Try it: Repeat, exactly as they appear, the lines from the one with "Given: Click the" through the last line of the entries below, but none of the pictures.

Dataset entries:
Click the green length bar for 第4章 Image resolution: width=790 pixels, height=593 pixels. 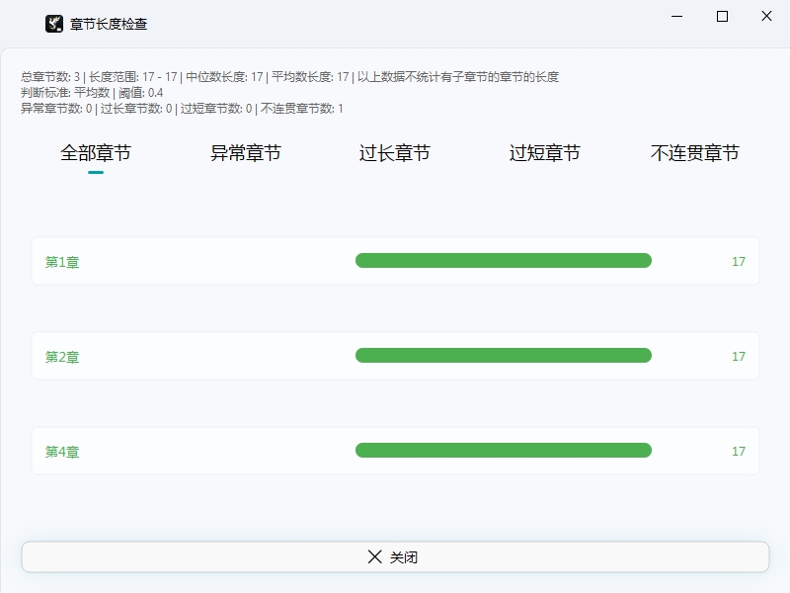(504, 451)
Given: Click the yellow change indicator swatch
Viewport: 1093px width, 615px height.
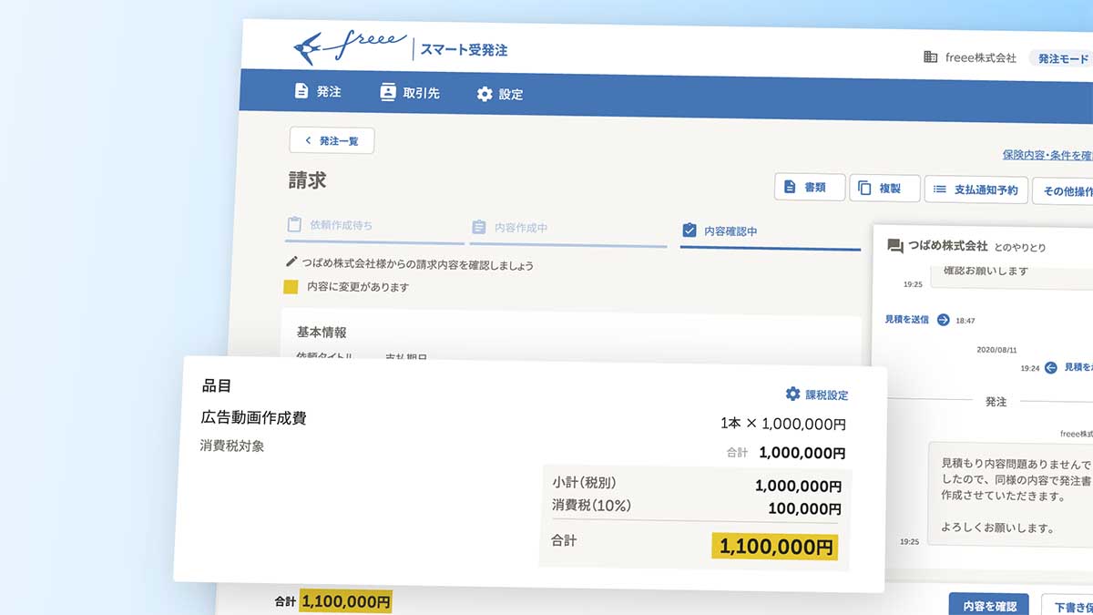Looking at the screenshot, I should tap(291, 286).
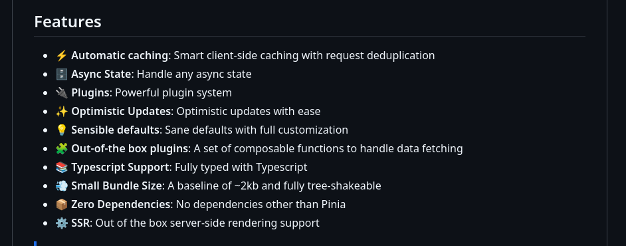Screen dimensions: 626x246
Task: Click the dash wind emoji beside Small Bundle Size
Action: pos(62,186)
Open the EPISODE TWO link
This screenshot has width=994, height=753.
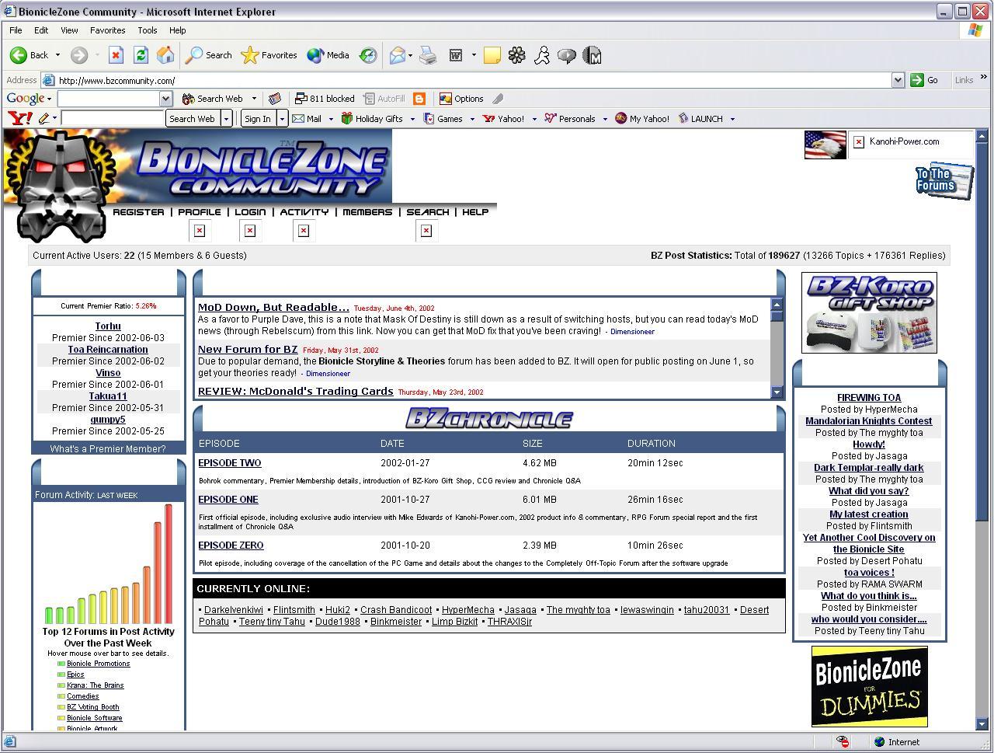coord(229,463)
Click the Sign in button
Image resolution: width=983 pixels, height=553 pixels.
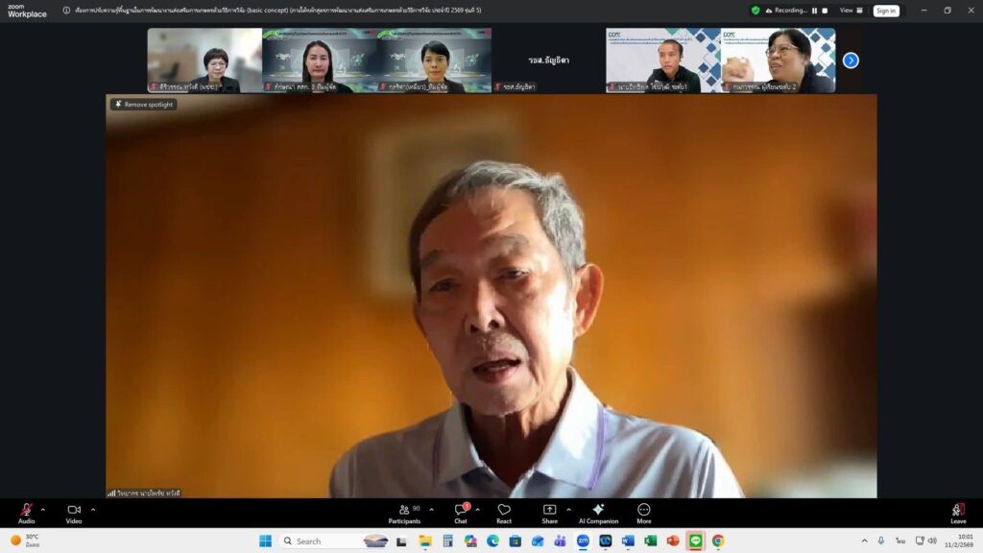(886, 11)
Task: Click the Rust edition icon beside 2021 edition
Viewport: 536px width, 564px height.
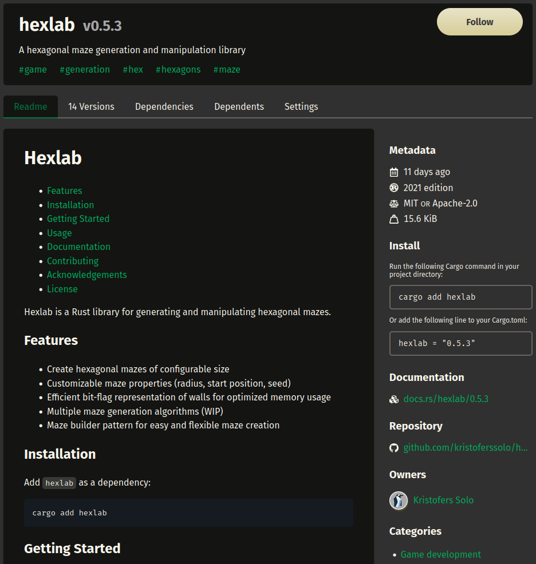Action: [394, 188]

Answer to this problem:
Given: Click the yellow change indicator swatch
Viewport: 1093px width, 615px height.
Looking at the screenshot, I should tap(291, 286).
Screen dimensions: 626x246
Task: Click the dash wind emoji beside Small Bundle Size
Action: pos(62,186)
Open the EPISODE TWO link
This screenshot has width=994, height=753.
coord(229,463)
Click the Sign in button
Image resolution: width=983 pixels, height=553 pixels.
(886, 11)
Task: Click the Rust edition icon beside 2021 edition
Viewport: 536px width, 564px height.
Action: [394, 188]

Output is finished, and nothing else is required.